Here are our six resolutions for the new year, ones that you can adapt and make them your own.
1. Keep Stocked
Build on our pantry-prep idea and keep your kitchen stocked with your key essentials. By having this “in-house convenience store,” you not only save money by avoiding mad dashes to the grocer, but you also increase opportunities for home cooking, avoiding processed convenience foods.
Every month we check our farm pantry check-list and make notes of anything we’re running low on for our next stock-up trip to Willy Street, our food co-op in Madison, Wisconsin.
2. Use It Up
There’s a prerequisite for keeping a stocked pantry: Use up stocked items. While we do want to keep our pantry stocked to encourage home cooking, we also try to exhaust everything regularly to avoid it going stale. This is easy with staples we use frequently, such as flour or sugar, but we need to remind ourselves to use up the quinoa or hemp seeds we bought on a health whim. Winter can be the perfect time to clear out the pantry and avoid food waste by experimenting with new recipes.
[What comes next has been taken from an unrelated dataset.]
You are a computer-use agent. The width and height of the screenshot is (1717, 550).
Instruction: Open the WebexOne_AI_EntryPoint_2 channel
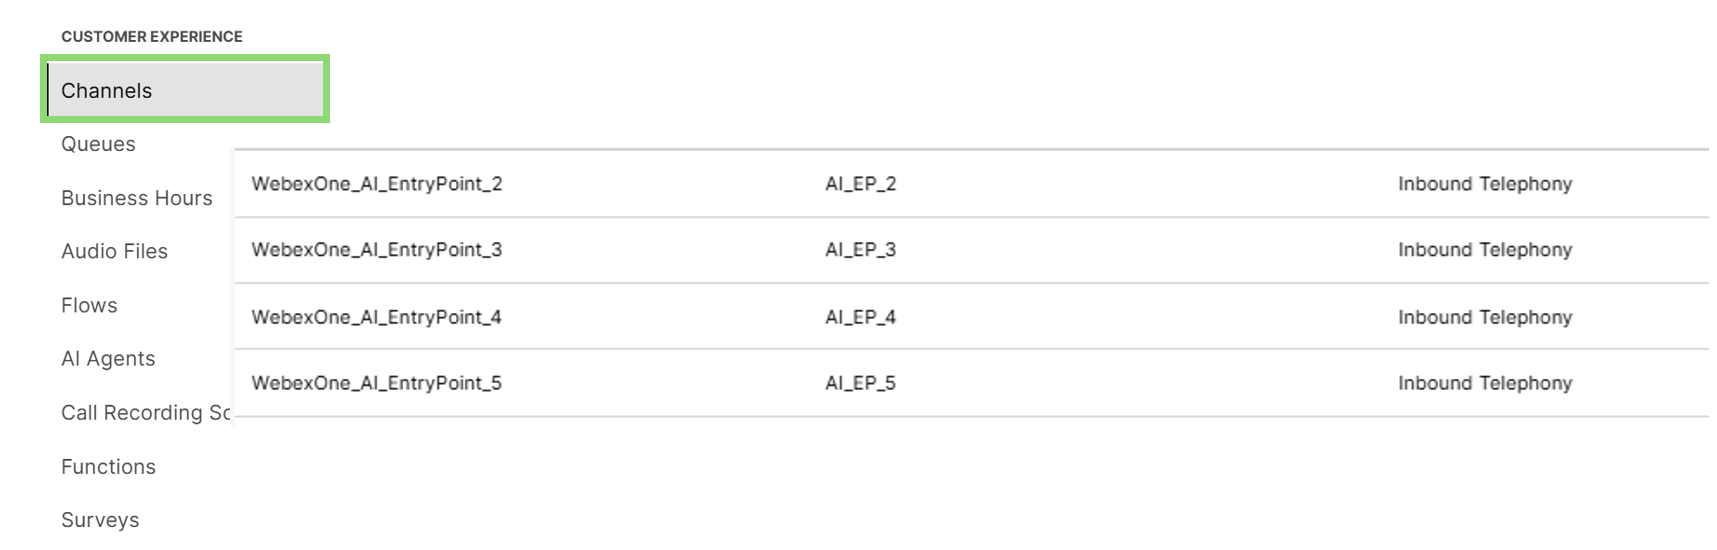376,184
Lisa found a rather large jar of nutritional yeast (again, one of those health whims in the bulk foods aisle) and has been sprinkling it on top of many things including popcorn and casseroles. She finds it adds not only a nutritional punch, but also an interesting, nutty flavor.
3. Green One More Ingredient
Every year we identify a different ingredient—something we use regularly but don’t grow on the farm—and see how we can improve its sourcing. Ideally, we want to buy local and direct from a farmer or producer or support companies or cooperatives that treat their farmers and workers fairly.
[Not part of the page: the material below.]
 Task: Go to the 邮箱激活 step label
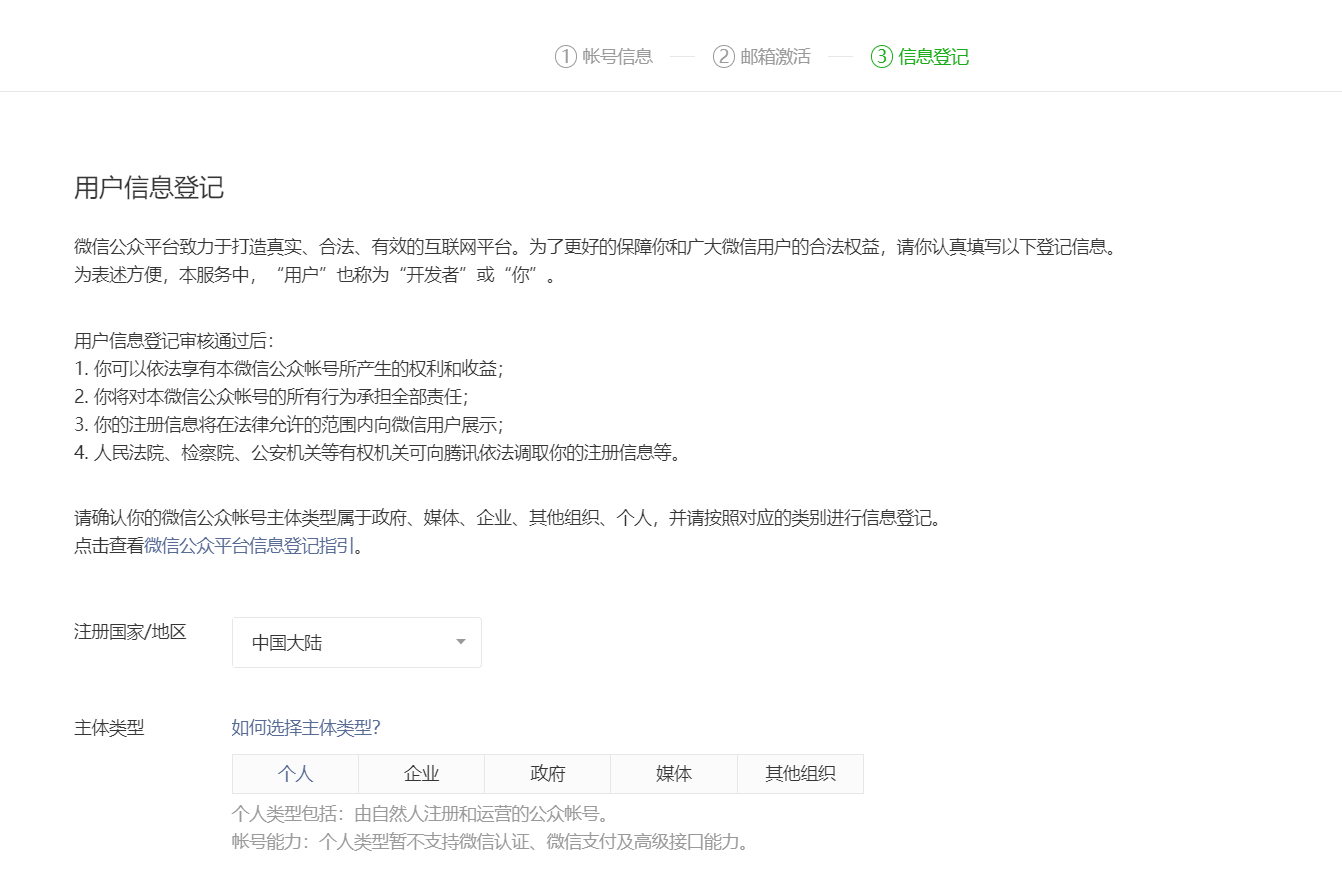775,57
This year, we’re taking on cooking oil. While we’ve bought organic canola oil from Spectrum (this is important to us, as much canola oil comes from GMO seed), we’ve heard about several Wisconsin-grown, organic sunflower-oil operations, such as Driftless Organics. Dubbed the “olive oil of the Midwest,” this oil also offers stronger nutritional value by being low in saturated fats with almost no trans fats.
4. Greens at Every Meal
Green will also appear more on our plate in 2014. Whether it’s fresh romaine lettuce from the summer garden or frozen spinach greens in January, we plan to add something green to every meal. Greens, especially kale, add low-calorie and nutritional bulk to your plate (to help offset the effects of the whipped cream and buttery holidays).
5. Be a Farmsteadtarian
An ongoing goal of ours that we write about in our cookbook, Farmstead Chef, is to eat “farmsteadtarian.” That means knowing the source of our food and buying direct from local farmers whenever possible. Farmsteadtarian is a philosophy, mindset and principle on our healthy-eating journey—one resolution that never will be completed or checked off. But this lack of “resolution of the resolution” is a good thing: As the number of farmers and food artisans practicing sustainable and organic agriculture increase, our farmsteadtarian options continue to grow.